* **Task description**
According to the post on power analysis for Bayesian t-tests, how many participants per group does a two-sided independent t-test need for 90% power at an alpha of 0.05 with d = 0.43?

* **Text block**

>> Start

A blog on statistics, methods, philosophy of science, and open science. Understanding 20% of statistics will improve 80% of your inferences.

Thursday, January 14, 2016

Power analysis for default Bayesian t-tests

One important benefit of Bayesian statistics is that you can provide relative support for the null hypothesis. When the null hypothesis is true, p-values will forever randomly wander between 0 and 1, but a Bayes factor has consistency (Rouder, Speckman, Sun, Morey, & Iverson, 2009), which means that as the sample size increases, the Bayes Factor will tell you which of two hypotheses has received more support.

Bayes Factors can express relative evidence for the null hypothesis (H0) compared to the alternative hypothesis (H1), referred to as a BF01, or relative evidence for H1 compared to H0 (a BF10). A BF01 > 3 is sometimes referred to as substantial evidence for H0 (see Wagenmakers, Wetzels, Borsboom, & Van Der Maas, 2011), but what they really mean is substantial evidence for H0 compared to H1.



Table 1 from Wagenmakers et al., 2011, #fixedthatforyou

Since a Bayes Factor provides relative support for one over another hypothesis, the choice for an alternative hypothesis is important. In Neyman-Pearson Frequentist approaches, researchers have to specify the alternative hypothesis to be able to calculate the power of their test. For example, let’s assume a researcher no idea what to expect, and decided to use the average effect size in psychology of d = 0.43 as the expected effect when the alternative hypothesis is true. It then becomes easy to calculate that you need 115 participants in each group of your experiment, if you plan to perform a two-sided independent t-test with an alpha of 0.05, and you want to have 90% power.

>> End

* **Stored rows**
>> Start

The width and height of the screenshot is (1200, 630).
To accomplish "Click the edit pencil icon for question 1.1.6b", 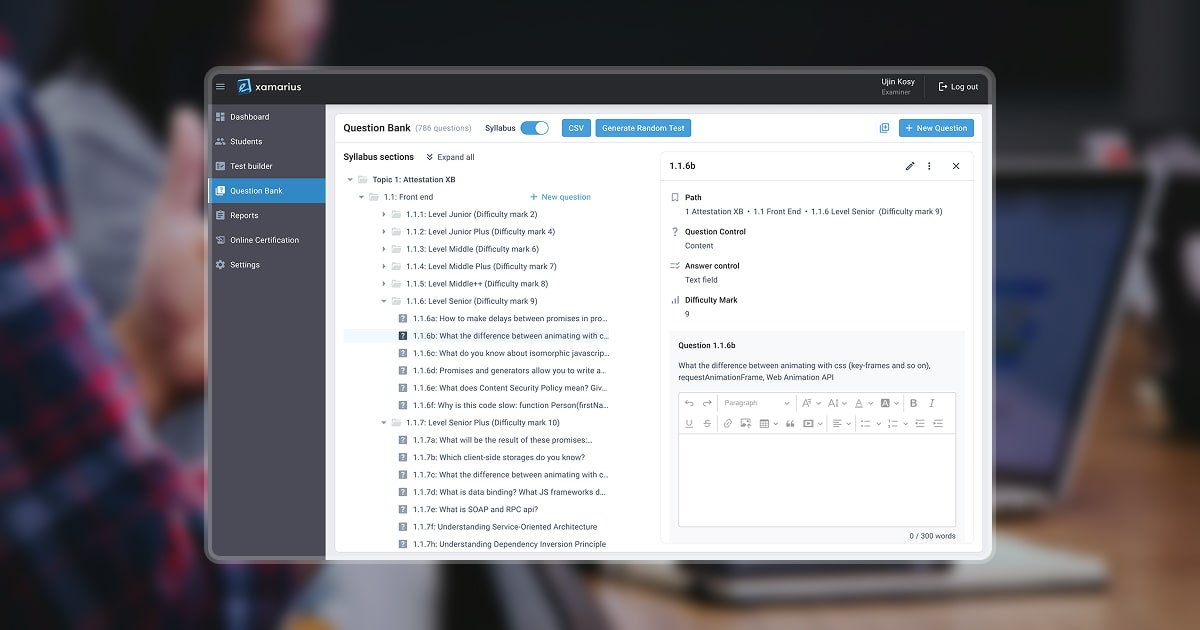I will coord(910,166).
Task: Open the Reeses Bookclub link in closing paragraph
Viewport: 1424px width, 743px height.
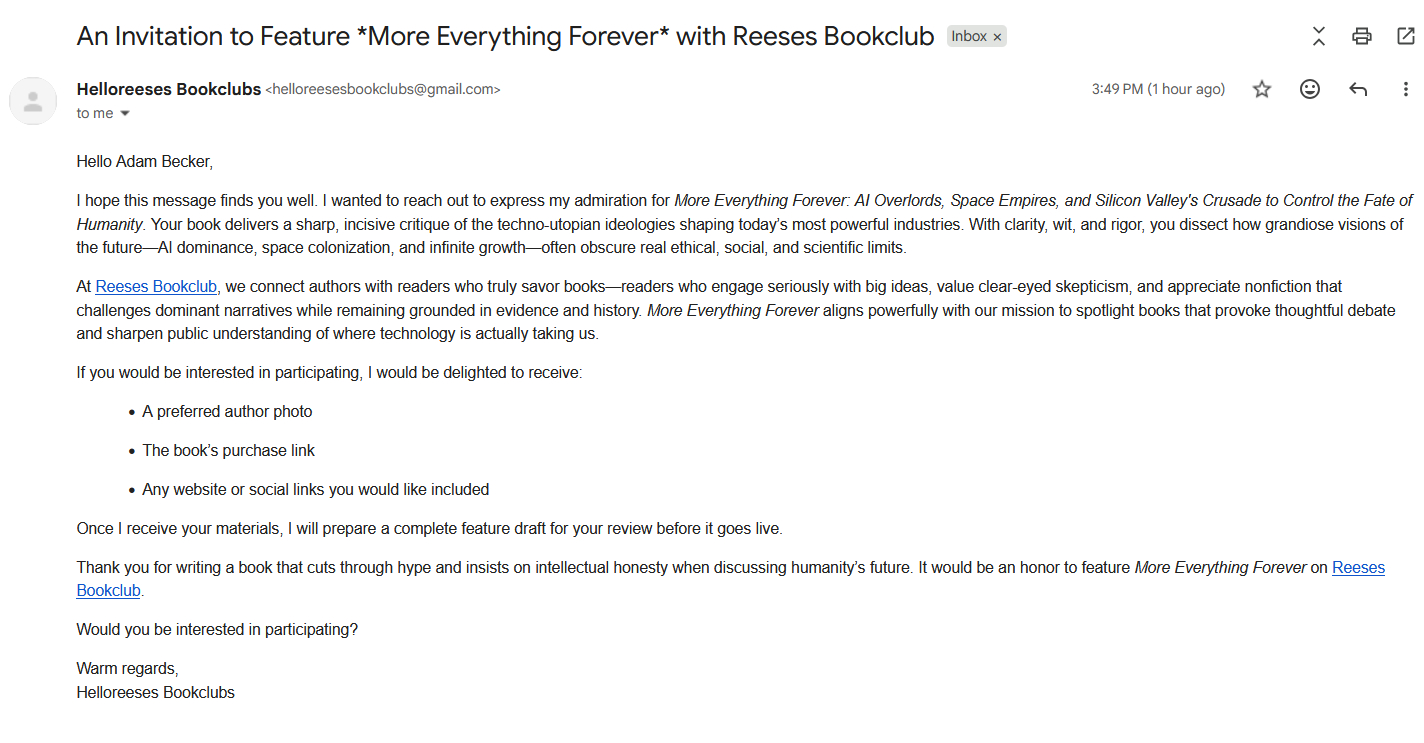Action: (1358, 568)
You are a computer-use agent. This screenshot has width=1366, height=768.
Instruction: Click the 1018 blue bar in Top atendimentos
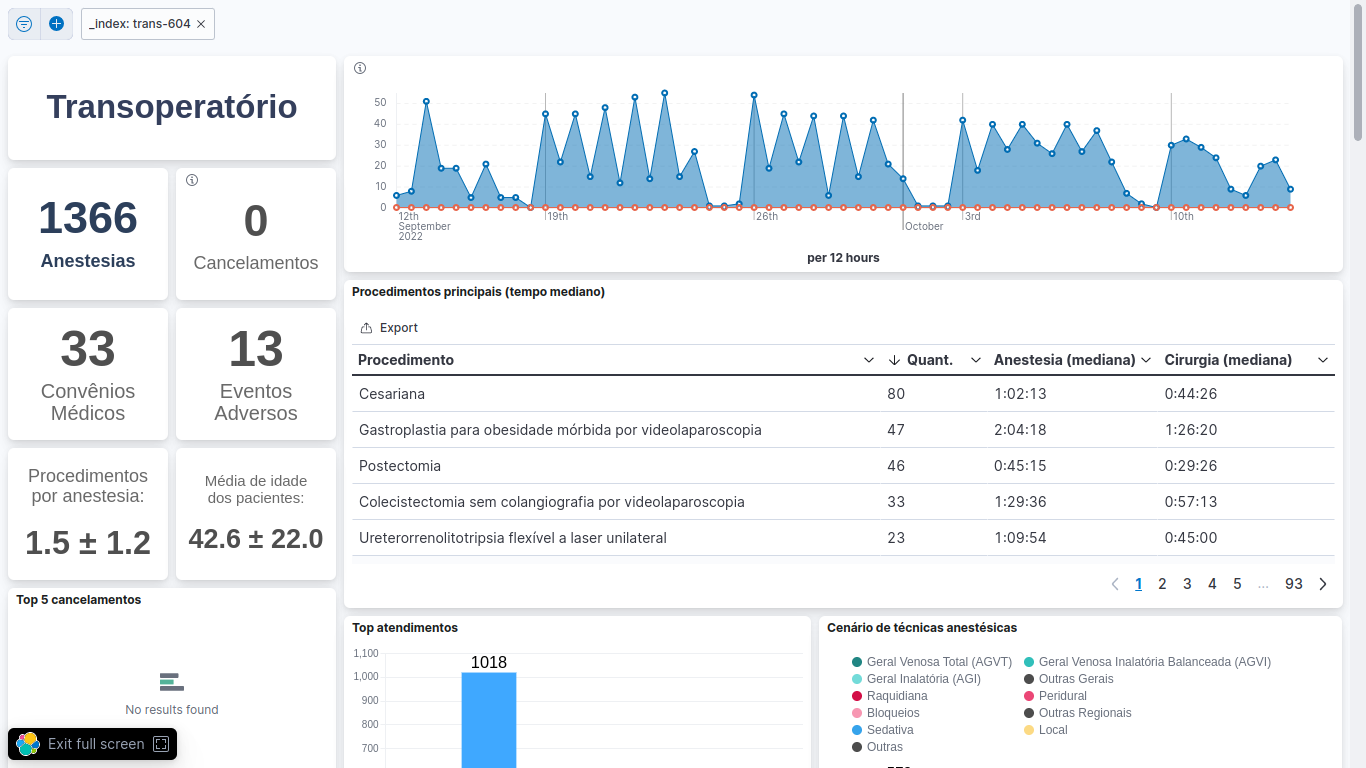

>> End

* **Result**
115 participants in each group.